Algunos activos no se cuentan para el límite de activos de Medicaid. Estos generalmente incluyen la vivienda principal del solicitante, muebles y electrodomésticos, efectos personales y un vehículo.

Si bien existe un período retrospectivo de 30 meses durante el cual Medi-Cal examina las transferencias de activos pasadas de las personas que solicitan atención en un asilo de ancianos, la regla retrospectiva no se aplica a las personas que solicitan el programa de servicios de apoyo en el hogar. Sin embargo, si se cree que uno puede necesitar Medicaid en un hogar de ancianos en un futuro cercano, es vital que se tenga cuidado al donar activos o venderlos por debajo del valor justo de mercado. En 2023, Medi-Cal permite donar hasta $11,576 diarios sin violar la regla de retrospectiva, pero donar más de esta cantidad es una violación y puede resultar en un período de penalización por inelegibilidad para Medicaid en un hogar de ancianos.

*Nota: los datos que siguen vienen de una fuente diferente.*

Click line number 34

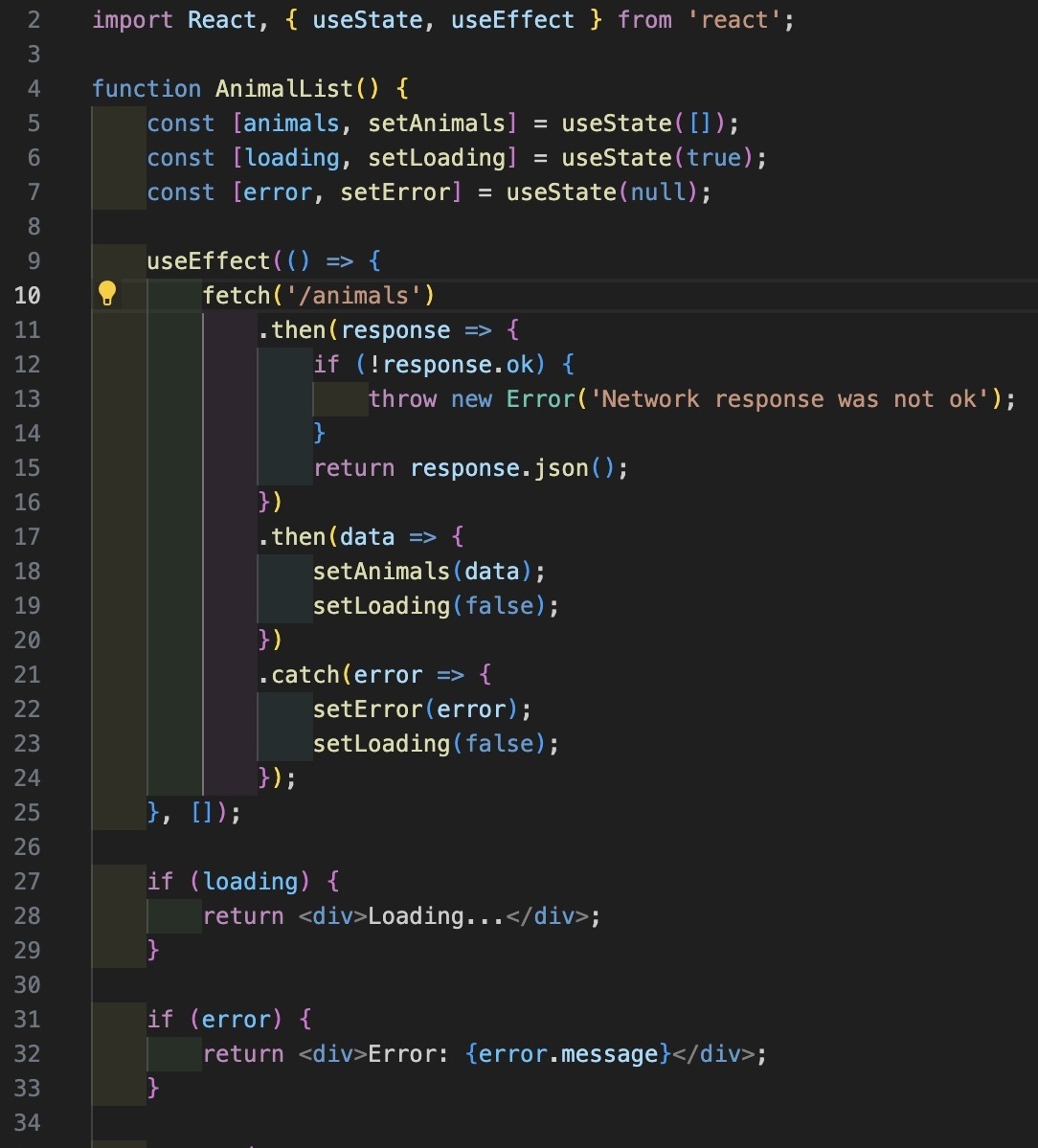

California está en proceso de eliminar la prueba de activos para todos los programas de Medi-Cal para personas mayores y discapacitadas. Esto significa que no habrá límite de activos para fines de elegibilidad para Medicaid regular (personas mayores, ciegas y discapacitadas), exenciones de Medicaid HCBS (servicios basados ​​en el hogar y la comunidad) y Medicaid para hogares de ancianos. El 1/7/22, el límite de activos aumentó de $2,000 a $130,000 para un individuo, y para una pareja, aumentó de $3,000 a $195,000. El 1/1/24, el límite de activos se eliminará por completo.

Propiedad de la vivienda
La casa es a menudo el activo más valioso que posee un solicitante de Medicaid, y muchas personas temen que Medicaid se la quite. Afortunadamente, para fines de elegibilidad para Medi-Cal, Medicaid considera el hogar exento (no contable) en las siguientes circunstancias.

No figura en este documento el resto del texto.